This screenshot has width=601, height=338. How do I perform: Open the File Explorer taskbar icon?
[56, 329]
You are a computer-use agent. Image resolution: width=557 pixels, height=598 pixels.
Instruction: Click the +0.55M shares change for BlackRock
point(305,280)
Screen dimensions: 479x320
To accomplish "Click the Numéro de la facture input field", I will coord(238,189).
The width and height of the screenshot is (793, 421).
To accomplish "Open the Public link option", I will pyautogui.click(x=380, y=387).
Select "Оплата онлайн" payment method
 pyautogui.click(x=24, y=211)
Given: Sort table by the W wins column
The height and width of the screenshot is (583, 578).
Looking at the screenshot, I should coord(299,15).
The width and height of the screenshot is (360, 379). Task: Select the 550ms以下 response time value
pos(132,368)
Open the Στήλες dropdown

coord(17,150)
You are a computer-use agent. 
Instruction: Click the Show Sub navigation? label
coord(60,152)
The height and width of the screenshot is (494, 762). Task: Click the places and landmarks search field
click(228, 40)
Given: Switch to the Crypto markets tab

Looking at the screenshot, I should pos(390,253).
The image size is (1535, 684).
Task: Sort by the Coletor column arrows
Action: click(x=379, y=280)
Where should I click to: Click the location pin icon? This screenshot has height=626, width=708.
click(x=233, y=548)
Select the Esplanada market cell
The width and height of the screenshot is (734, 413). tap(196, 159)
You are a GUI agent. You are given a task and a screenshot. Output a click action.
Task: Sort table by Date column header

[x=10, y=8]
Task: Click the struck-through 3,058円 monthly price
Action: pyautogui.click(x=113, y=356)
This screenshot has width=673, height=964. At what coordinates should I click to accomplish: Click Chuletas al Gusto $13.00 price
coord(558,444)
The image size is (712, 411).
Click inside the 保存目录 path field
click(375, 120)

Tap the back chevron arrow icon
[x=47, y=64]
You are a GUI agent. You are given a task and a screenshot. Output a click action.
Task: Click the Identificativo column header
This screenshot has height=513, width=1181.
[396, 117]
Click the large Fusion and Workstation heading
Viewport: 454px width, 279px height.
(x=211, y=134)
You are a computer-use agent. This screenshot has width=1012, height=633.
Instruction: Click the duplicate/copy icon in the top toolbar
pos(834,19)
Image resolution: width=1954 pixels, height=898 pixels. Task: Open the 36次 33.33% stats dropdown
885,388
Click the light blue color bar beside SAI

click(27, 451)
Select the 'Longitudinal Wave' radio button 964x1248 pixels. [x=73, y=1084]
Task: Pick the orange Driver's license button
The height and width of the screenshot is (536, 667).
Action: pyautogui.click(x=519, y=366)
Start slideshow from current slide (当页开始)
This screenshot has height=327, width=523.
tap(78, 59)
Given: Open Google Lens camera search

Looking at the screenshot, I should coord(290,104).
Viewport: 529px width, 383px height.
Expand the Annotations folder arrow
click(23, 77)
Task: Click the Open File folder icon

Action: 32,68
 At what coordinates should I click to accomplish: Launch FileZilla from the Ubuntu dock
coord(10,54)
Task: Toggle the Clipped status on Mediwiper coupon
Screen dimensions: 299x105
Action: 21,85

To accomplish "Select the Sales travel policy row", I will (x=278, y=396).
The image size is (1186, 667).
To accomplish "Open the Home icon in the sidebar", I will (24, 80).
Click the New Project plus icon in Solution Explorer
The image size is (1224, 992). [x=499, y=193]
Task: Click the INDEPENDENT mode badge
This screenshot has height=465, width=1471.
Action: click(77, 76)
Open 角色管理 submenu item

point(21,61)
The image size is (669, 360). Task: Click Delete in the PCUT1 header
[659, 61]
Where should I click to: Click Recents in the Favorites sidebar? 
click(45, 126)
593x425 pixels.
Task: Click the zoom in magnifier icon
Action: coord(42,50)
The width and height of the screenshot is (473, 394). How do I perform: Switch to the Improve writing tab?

* [Exercise aim]: Gather every line from the listing above in which the word "agent" appears.

* [Answer to the exercise]:
You are a computer-use agent. Image resolution: width=557 pixels, height=598 pixels.
You are a computer-use agent. 
You are a GUI agent. You are given a task and a screenshot. Output a click action.
You are a GUI agent. You are given a task and a screenshot. Output a click action.
You are a computer-use agent. This screenshot has width=1012, height=633.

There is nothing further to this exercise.